Sayfa alıntısı:

########

Öyleyse Reza Zarrab ve
Kemal Kılıçdaroğlu gibi nicelerinin hain olamamaları mümkün müdür?
Ya
yaratıcı Allah’a karşı hainliği meslek edinmişlere ne demeli!
İnsan,
nefsine düşkün öyle bir beşerdir ki, fırsat yakalamaya dursun. Hele o fırsat,
nefsine galebe çaldıracak bir kazanım ise, kendini kul yani insan yapan tüm
değerleri kökten söker atar.
Öyle
ki, Peygamberler dahi insan olmalarından ancak Allah’ın sebatkâr kılmasından
ötürü nefsi her türlü arzu ve isteklerinden soyutlanmışlar; böylece ne rableri
Allah’a ne hükümlerine ne de beşere ihanet etmişlerdir. Çünkü yeryüzündeki hiçbir
paha, imanlarına fiyat etiketi koymaya yetmemiş ve yaptıkları her şeyi
nefisleri adına değil, Allah adına yaptıklarından aleyhlerine dahi olsa
adaletle şahitlik etmekten ve sadakatten kaçınmamışlardır.

########

Kısa soru 1: Sayfa alıntısına göre Peygamberler yaptıkları her şeyi kimin adına yapmışlardır?

########

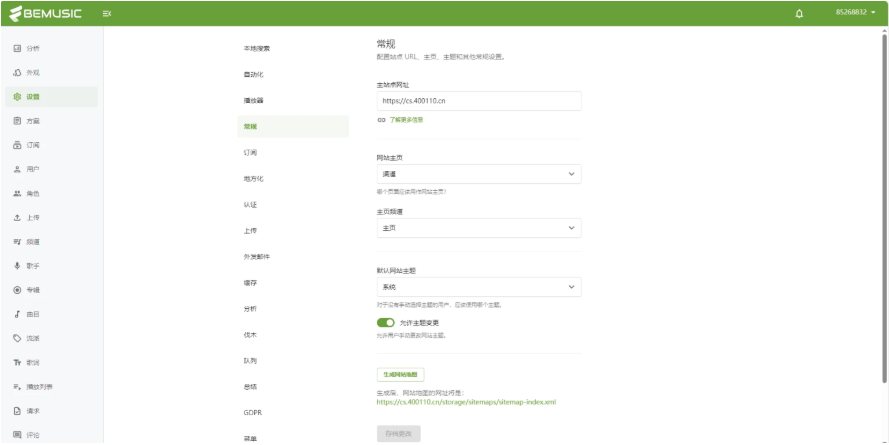Open the 主页频道 dropdown
This screenshot has width=889, height=445.
(x=476, y=228)
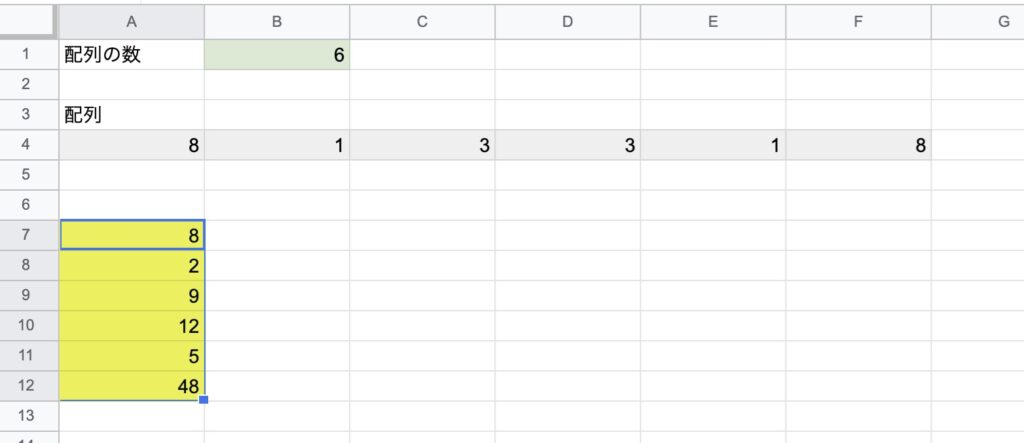
Task: Select cell A3 labeled 配列
Action: click(132, 115)
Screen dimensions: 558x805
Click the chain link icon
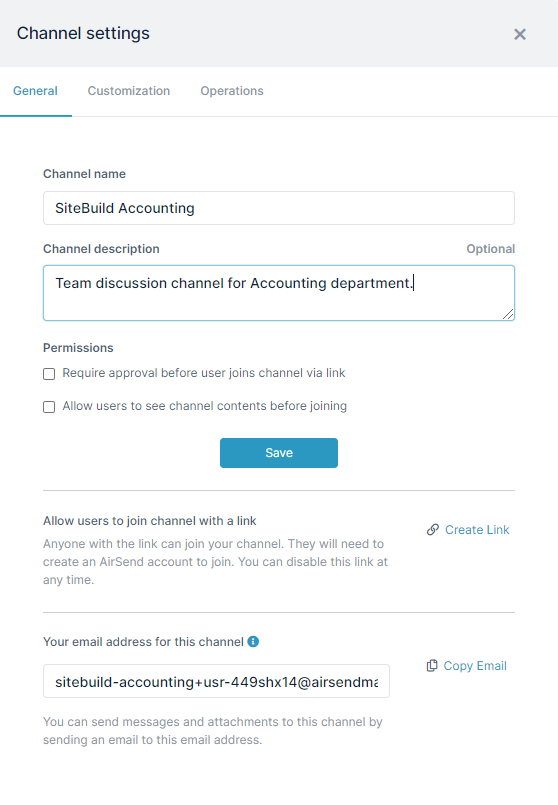pyautogui.click(x=433, y=529)
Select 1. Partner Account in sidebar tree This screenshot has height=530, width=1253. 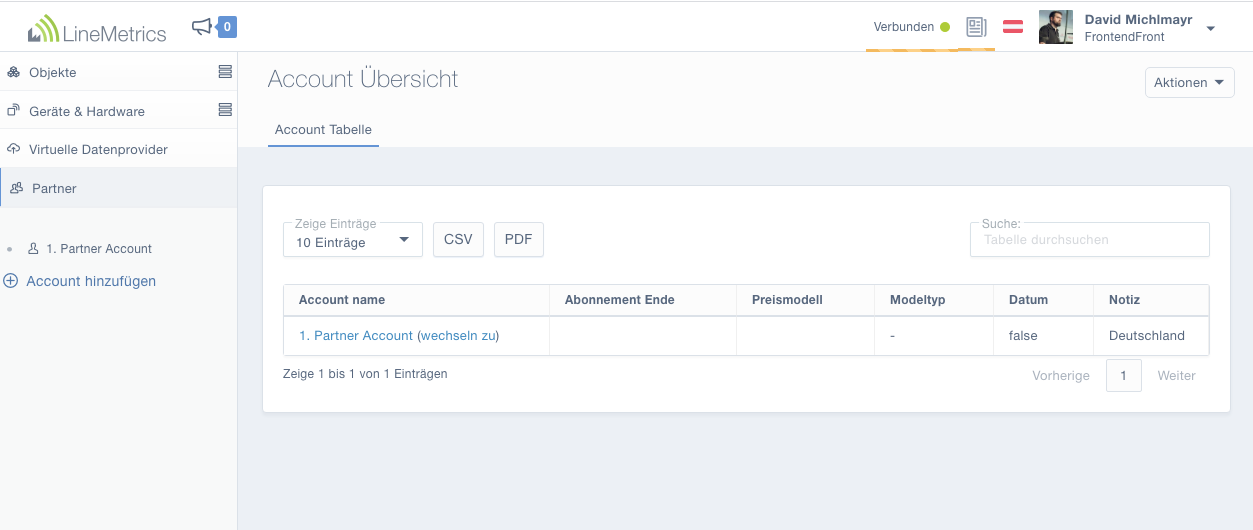click(x=98, y=249)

########

Kısa soru 2: Girdilerin başından "pyautogui.click(x=433, y=529)" içeren satıra kadar, iki uç da dahil, satırları her satır bir dize olacak şekilde bir JSON listesine aktarın; boş satırları atlayın, resimleri yanıta almayın.

Yanıt 1: Nefisleri adına değil, Allah adına yapmışlardır.

Yanıt 2:
[
  "Open the 主页频道 dropdown",
  "This screenshot has width=889, height=445.",
  "(x=476, y=228)",
  "Task: Select cell A3 labeled 配列",
  "Action: click(132, 115)",
  "Screen dimensions: 558x805",
  "Click the chain link icon",
  "pyautogui.click(x=433, y=529)"
]